- Prompt:
Drop the images. Copy every line below character for character.

Pixel coordinate grounding data

*** Begin section ***

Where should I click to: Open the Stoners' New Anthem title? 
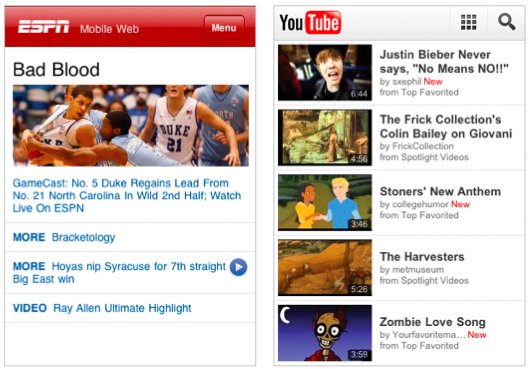(x=440, y=191)
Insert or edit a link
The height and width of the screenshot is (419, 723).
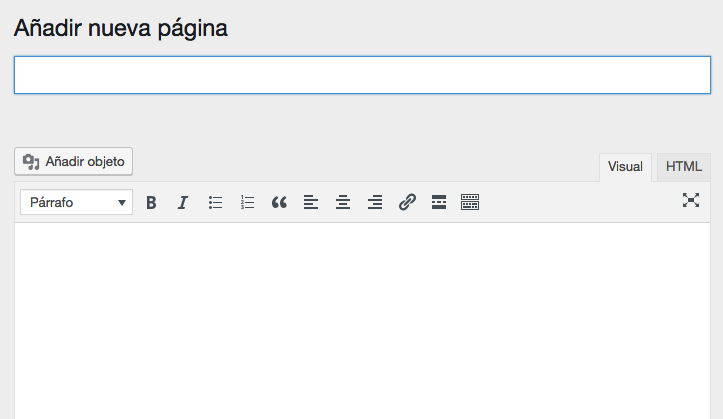point(407,202)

*** End section ***

- Output for this task:
Where should I click to: Open the Stoners' New Anthem title? 
(x=440, y=191)
Insert or edit a link
The height and width of the screenshot is (419, 723).
point(407,202)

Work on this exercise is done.